Are teachers allowed an ego?

Sangeeta Menon

I would like to present two scenarios that will hopefully lead the reader to the answer this question.

Scenario 1
Teacher A takes up a job at a school for which she is overqualified. Nevertheless, she chooses it as it enables her to better balance home and career. As a new inductee, she struggles to familiarize herself with the requirements of the high school syllabus and the pattern of correction of the Board for the board examination. She has been recruited to replace an older, established, and experienced teacher who had to leave suddenly. The students of classes 9 and 10 respond to her well enough, but perhaps sense her tentative approach when it comes to the board exams and its expectations.

Teacher A has been interacting with the former incumbent, seeking inputs and advice even after the other teacher has left the school. Before the board exams, she learns from her predecessor that some of the students of class 10 have sought her out to study with her and fine-tune the presentation of their answers.

Teacher A feels a twinge of sadness but responds without rancour. If the other teacher enables the students to appear for their board examination with greater confidence than they are experiencing with her at present, then so be it. Teacher A wins the respect and trust of her fellow professionals. She praises the students for their motivation and desire to succeed. She also critically and dispassionately examines her own skills, looking for areas where she could improve, to ensure that her students’ interests are never compromised and that they receive the best training and preparation for the board exam from her. To her, the students and their performance are of paramount importance and everything else is secondary or inconsequential.

Scenario 2
Teacher B is good at her subject and has several years of teaching experience. She is aware of Teacher C who teaches the same subject, but not in the same school. Teacher C has a formidable reputation of being an expert in coaching children for the board exam. Moreover, she is also extremely popular with the students.

faces Some of Teacher B’s students begin attending Teacher C’s after-school tutorials. They benefit from the coaching, gaining in clarity and understanding. Teacher C has an unfortunate tendency to indulge in criticism of Teacher B’s knowledge and ability. The students do not give too much importance to this, merely enjoying and appreciating the learning they are deriving from C. However, they are prudent enough not to let B know that they are being tutored by C.
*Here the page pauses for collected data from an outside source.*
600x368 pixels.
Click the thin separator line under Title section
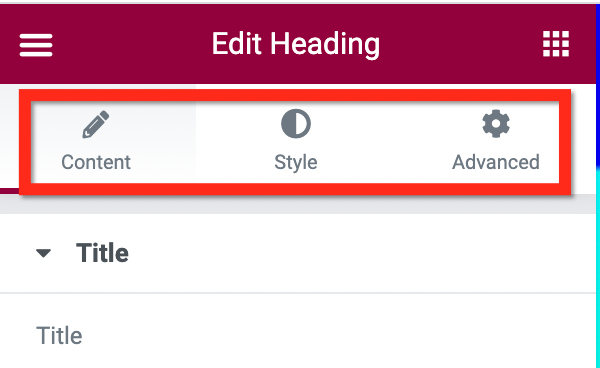coord(298,293)

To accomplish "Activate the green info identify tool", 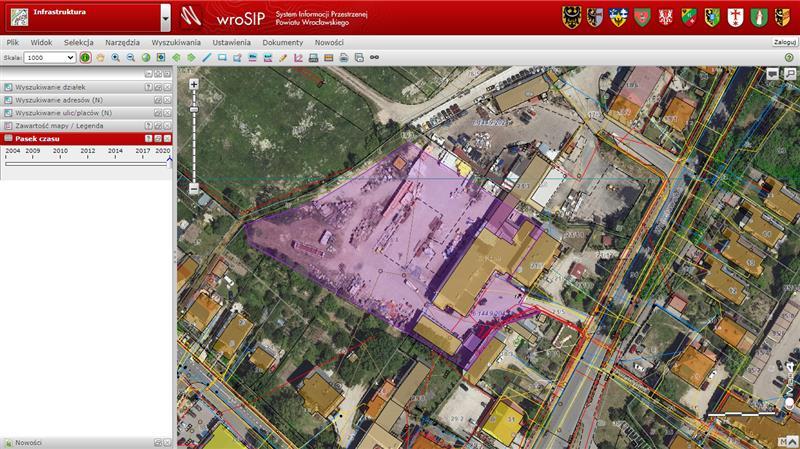I will point(85,58).
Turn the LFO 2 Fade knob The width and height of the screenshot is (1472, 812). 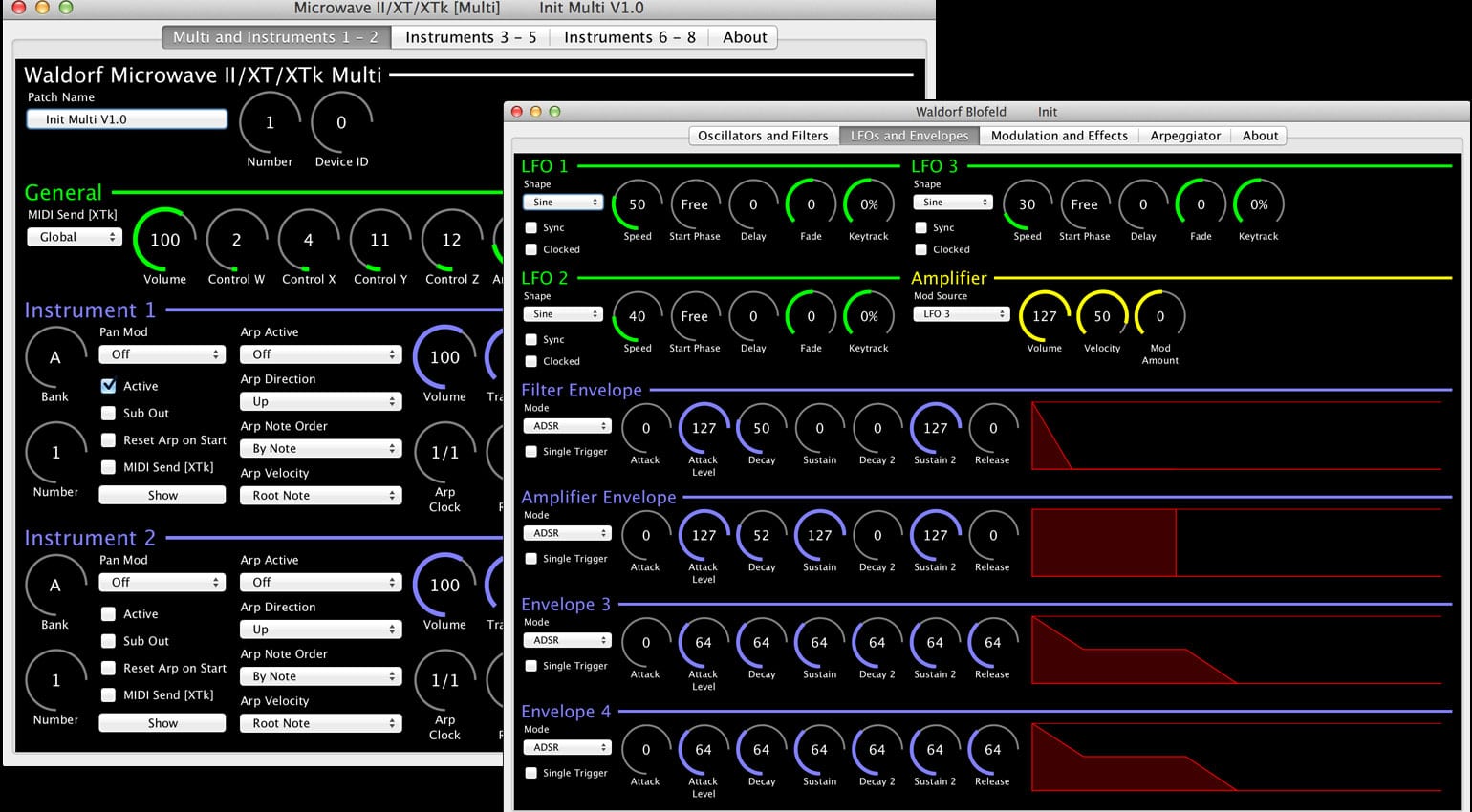point(810,315)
But B gets to know through the grapevine and reduces the top marks initially awarded to one of the “defector” students in the school assessments. Later, B takes this one step further and reports to the management that Teacher C is slandering the school and B in the course of the tutorials. The management summons the class and defends B and B’s stature as a teacher of repute. The students are requested to discontinue the tutorials with C to avoid getting confused. The students are definitely confused, not about the subject, but by the intense rivalry they perceive between the two teachers.

Howard Gardner, the famous Professor of Cognition and Education at the Harvard Graduate School of Education, in one of his talks said that teachers are no longer mere dispensers of information or knowledge, but in the digital age when information can be processed with remarkable speed and ease, their position has changed to that of becoming “coaches and role models.” While most teachers would agree with the letter of this statement, how many would carry forward its spirit? The inviolable principle must be that the interests of the student must at all times be foremost, the teachers’ conduct and attitude beyond reproach. The students learn not just sundry mathematical formulae, scientific laws or difficult poems from their teachers, but more importantly, they ought to learn the highest aspects of human nature and behaviour that go towards living in harmony with oneself and the environment.

For this, teachers must be aware of “ego” and its functioning. Essentially, the ego can exist in two states – one, wherein it is aligned with the higher consciousness and the other, where it is not in alignment with this consciousness.

When the ego is aligned with the higher consciousness, there is just a quiet assertion of the individual self in a particular direction, which it knows intuitively is right for the fulfilment of its life purpose. This assertion is based on love and faith and leads to a harmonious state of goodwill and cooperation for the greater common good. When it is not aligned with the higher consciousness, the ego can really wreak havoc. It can misguide and misinterpret. Propelled by emotions based on fear and insecurity, it can cause action motivated by the desire for applause, attention, getting ahead of competition, reaching the finishing line first, proving one’s superiority over others, etc. Here, the ego is intensely conscious of the other and derives its identity in comparison with the other. The individual self asserts itself purely from the need to create a position of unassailability from which it cannot be dislodged.

As teachers, the children we “teach” are children who are placed in our care in sacred trust. We are not just the facilitators of their learning, but we are also, in a sense, a subject/object of their study. They see/observe us, interpret our actions or behaviour and the understanding they derive from this is a large part of the material they use to construct their world view.

So what happens when we, the teachers, operate with egos that are misaligned with higher consciousness? What sort of impact will it have on the students and their beliefs?

I leave my fellow teachers with what I consider two very important questions that we need to ask ourselves as we continue to discharge our duties and responsibilities on a day-to-day basis.